Wednesday, January 18, 2017

Buzz Books 2017: Spring/Summer: Exclusive Excerpts from 40 Top New Titles,* By Publishers Lunch

Buzz Books 2017 is an amazing menu of the new books that will be released this spring and summer. Take a look yourself: Publishers Lunch has made this gorgeous list available for free at any major ebookstore or at buzz.publishersmarketplace.com.

It would take weeks for me to synopsize the hundreds of great books listed and excerpted in this Buzz Books for Spring/Summer, so I will focus on a few of the forthcoming books that I am anxious to read and review.

The Marsh King’s Daughter, by Karen Dionne (G.P. Putnam’s Sons). The protagonist, Helena Pelletier, has a great family and a successful business, but all of that is at risk when she learns that her father has escaped from prison. This father abducted and raped her mother when she was a teenager, then kept both mother and child prisoner for many years. With echoes of the Jaycee Dugan story, this novel appears to have much to say.

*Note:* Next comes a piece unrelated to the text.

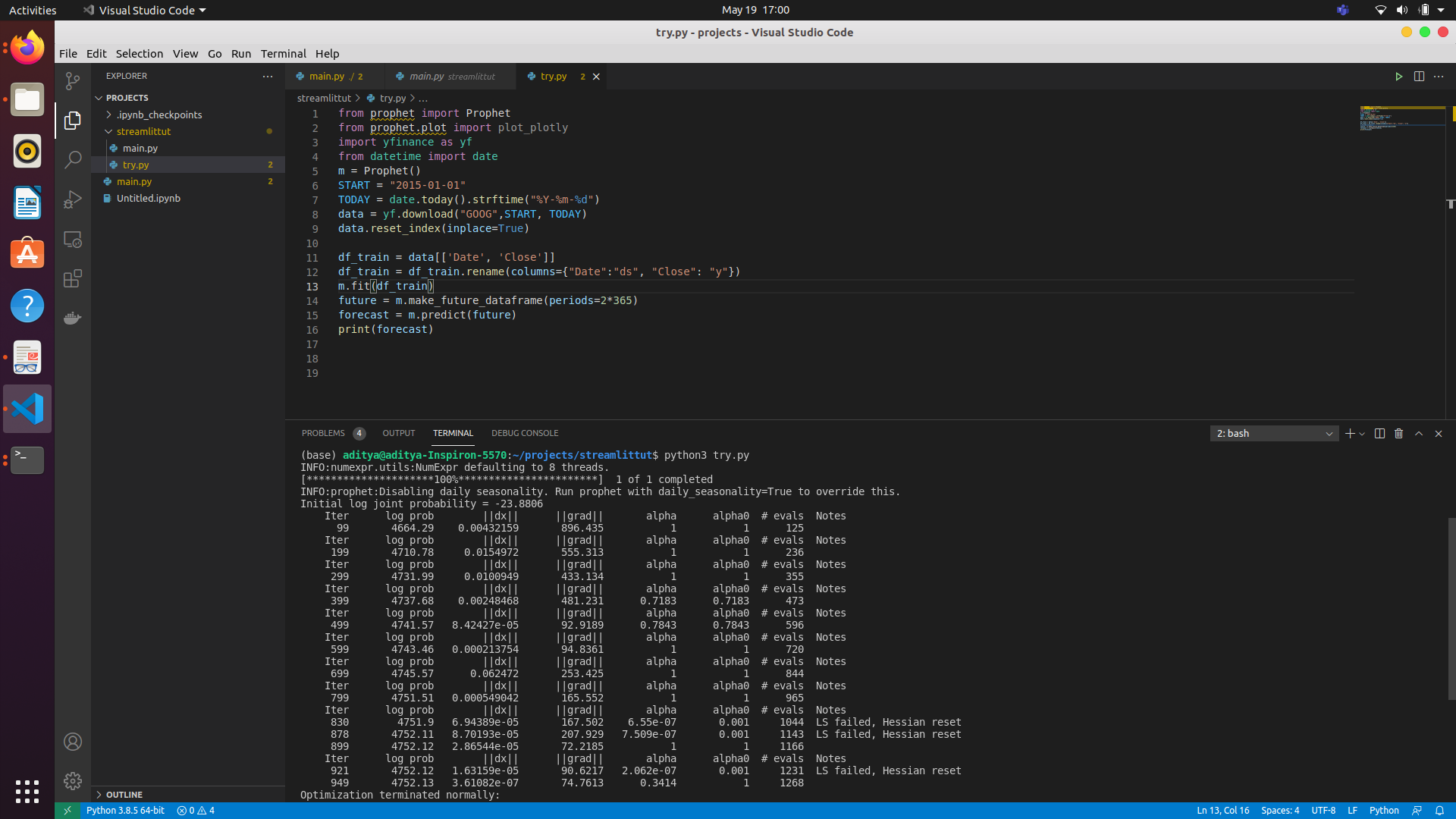1456x819 pixels.
Task: Toggle maximize the terminal panel
Action: pos(1418,433)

Soleri, by Michael Johnston (Tor). Michael Johnston promises an elaborate, vast story that is based both on ancient Egyptian history and King Lear, and that involves "a world of ancient and elaborate rites, of unseen power and kingdoms ravaged by war, where victory comes with a price, and every truth conceals a deeper secret."

The Mystery Knight: A Graphic Novel,
by Ben Avery (Adapter), George R. R. Martin (Author), (Bantam). Billed as prequel to The Game of Thrones, this book is sure to be a bestseller.

Come Sundown, by Nora Roberts( St. Martin’s Press). Nora Roberts has written another blockbuster of a stand alone novel. An aunt, long considered dead, suddenly appears at her family's ranch in Montana. Her appearance resurrects old mysteries, and her dark past seems to be the reason murders are being committed.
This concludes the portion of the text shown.